DATASET CONTENT.
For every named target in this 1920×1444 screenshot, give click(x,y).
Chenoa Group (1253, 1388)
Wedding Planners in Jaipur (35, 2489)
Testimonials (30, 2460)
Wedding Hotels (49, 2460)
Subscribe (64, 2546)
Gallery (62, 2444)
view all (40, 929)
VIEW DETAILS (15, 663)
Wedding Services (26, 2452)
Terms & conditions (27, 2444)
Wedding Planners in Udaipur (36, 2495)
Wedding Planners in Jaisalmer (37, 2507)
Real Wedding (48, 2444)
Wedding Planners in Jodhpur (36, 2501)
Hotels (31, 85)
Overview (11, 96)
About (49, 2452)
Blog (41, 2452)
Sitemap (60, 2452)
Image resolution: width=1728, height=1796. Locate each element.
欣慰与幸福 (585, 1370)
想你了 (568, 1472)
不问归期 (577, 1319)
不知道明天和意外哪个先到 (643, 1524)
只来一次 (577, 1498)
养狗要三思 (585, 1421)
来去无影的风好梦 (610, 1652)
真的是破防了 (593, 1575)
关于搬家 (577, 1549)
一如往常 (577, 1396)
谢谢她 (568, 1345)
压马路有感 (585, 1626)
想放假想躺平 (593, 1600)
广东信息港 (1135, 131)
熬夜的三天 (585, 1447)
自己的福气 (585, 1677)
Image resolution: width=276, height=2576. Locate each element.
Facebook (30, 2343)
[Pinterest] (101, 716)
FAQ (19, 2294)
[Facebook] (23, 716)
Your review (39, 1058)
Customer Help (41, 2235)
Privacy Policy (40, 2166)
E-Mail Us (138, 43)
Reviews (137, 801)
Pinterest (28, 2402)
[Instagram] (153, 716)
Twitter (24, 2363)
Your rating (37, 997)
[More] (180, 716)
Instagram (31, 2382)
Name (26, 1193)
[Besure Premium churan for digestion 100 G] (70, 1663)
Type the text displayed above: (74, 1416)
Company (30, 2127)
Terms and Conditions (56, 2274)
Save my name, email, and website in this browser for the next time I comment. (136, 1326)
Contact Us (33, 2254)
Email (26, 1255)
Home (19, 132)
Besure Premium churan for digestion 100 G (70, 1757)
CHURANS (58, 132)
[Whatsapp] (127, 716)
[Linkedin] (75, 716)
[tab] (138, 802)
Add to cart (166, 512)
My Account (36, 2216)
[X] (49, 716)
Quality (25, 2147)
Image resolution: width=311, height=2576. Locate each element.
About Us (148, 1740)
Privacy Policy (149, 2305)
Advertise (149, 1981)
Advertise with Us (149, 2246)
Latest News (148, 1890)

TASK PROMPT. All that belongs in the answer is the run of lines above from the line containing "Privacy Policy (40, 2166)" through the line containing "My Account (36, 2216)", exactly as written.

TASK RESULT.
Privacy Policy (40, 2166)
E-Mail Us (138, 43)
Reviews (137, 801)
Pinterest (28, 2402)
[Instagram] (153, 716)
Twitter (24, 2363)
Your rating (37, 997)
[More] (180, 716)
Instagram (31, 2382)
Name (26, 1193)
[Besure Premium churan for digestion 100 G] (70, 1663)
Type the text displayed above: (74, 1416)
Company (30, 2127)
Terms and Conditions (56, 2274)
Save my name, email, and website in this browser for the next time I comment. (136, 1326)
Contact Us (33, 2254)
Email (26, 1255)
Home (19, 132)
Besure Premium churan for digestion 100 G (70, 1757)
CHURANS (58, 132)
[Whatsapp] (127, 716)
[Linkedin] (75, 716)
[tab] (138, 802)
Add to cart (166, 512)
My Account (36, 2216)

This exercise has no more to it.